REQUIREMENT:
Copy the items verbatim, starting at the line containing "Where should I click to: Select" and ending with the line containing "coord(395,194)", both lines included.

(Dataset rows)
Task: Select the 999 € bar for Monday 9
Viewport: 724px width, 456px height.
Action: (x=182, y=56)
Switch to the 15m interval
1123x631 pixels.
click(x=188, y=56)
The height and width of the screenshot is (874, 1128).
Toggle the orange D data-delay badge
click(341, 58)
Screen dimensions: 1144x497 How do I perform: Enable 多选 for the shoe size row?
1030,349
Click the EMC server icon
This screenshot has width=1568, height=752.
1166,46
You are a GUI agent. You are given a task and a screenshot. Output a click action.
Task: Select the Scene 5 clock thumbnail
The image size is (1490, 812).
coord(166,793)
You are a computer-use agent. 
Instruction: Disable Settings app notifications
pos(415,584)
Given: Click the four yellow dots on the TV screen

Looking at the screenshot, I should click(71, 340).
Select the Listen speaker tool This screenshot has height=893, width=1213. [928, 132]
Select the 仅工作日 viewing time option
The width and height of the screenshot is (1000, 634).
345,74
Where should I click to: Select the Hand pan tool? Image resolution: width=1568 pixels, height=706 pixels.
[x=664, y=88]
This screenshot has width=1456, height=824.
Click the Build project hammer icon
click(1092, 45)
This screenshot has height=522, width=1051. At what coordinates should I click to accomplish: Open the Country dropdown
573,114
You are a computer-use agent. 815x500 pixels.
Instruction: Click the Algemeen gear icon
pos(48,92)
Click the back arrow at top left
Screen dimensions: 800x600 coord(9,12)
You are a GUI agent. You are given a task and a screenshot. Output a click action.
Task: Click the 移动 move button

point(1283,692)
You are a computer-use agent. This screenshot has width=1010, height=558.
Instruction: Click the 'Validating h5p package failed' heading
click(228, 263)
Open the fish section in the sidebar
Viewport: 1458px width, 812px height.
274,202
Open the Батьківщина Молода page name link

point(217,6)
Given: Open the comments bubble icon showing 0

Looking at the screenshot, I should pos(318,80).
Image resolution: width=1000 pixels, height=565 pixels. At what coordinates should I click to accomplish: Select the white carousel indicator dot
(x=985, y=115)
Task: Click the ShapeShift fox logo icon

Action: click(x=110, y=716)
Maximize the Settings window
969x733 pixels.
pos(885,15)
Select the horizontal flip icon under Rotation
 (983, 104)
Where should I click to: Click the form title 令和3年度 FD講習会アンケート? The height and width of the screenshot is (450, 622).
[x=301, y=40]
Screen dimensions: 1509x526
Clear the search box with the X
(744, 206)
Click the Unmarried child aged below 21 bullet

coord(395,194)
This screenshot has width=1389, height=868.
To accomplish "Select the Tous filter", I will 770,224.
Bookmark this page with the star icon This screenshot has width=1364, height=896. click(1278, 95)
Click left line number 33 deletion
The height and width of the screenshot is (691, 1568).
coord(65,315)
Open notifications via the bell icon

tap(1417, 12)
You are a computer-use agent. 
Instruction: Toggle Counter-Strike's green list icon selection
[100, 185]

WORKED SOLUTION:
Where should I click to: Select the Hand pan tool? Image resolution: width=1568 pixels, height=706 pixels.
[x=664, y=88]
This screenshot has width=1456, height=824.
Click the Build project hammer icon
click(1092, 45)
This screenshot has height=522, width=1051. At what coordinates should I click to accomplish: Open the Country dropdown
573,114
You are a computer-use agent. 815x500 pixels.
Instruction: Click the Algemeen gear icon
pos(48,92)
Click the back arrow at top left
Screen dimensions: 800x600 coord(9,12)
You are a GUI agent. You are given a task and a screenshot. Output a click action.
Task: Click the 移动 move button

point(1283,692)
You are a computer-use agent. This screenshot has width=1010, height=558.
Instruction: Click the 'Validating h5p package failed' heading
click(228, 263)
Open the fish section in the sidebar
Viewport: 1458px width, 812px height.
274,202
Open the Батьківщина Молода page name link

point(217,6)
Given: Open the comments bubble icon showing 0

Looking at the screenshot, I should pos(318,80).
Image resolution: width=1000 pixels, height=565 pixels. At what coordinates should I click to accomplish: Select the white carousel indicator dot
(x=985, y=115)
Task: Click the ShapeShift fox logo icon

Action: click(x=110, y=716)
Maximize the Settings window
969x733 pixels.
pos(885,15)
Select the horizontal flip icon under Rotation
 (983, 104)
Where should I click to: Click the form title 令和3年度 FD講習会アンケート? The height and width of the screenshot is (450, 622).
[x=301, y=40]
Screen dimensions: 1509x526
Clear the search box with the X
(744, 206)
Click the Unmarried child aged below 21 bullet

coord(395,194)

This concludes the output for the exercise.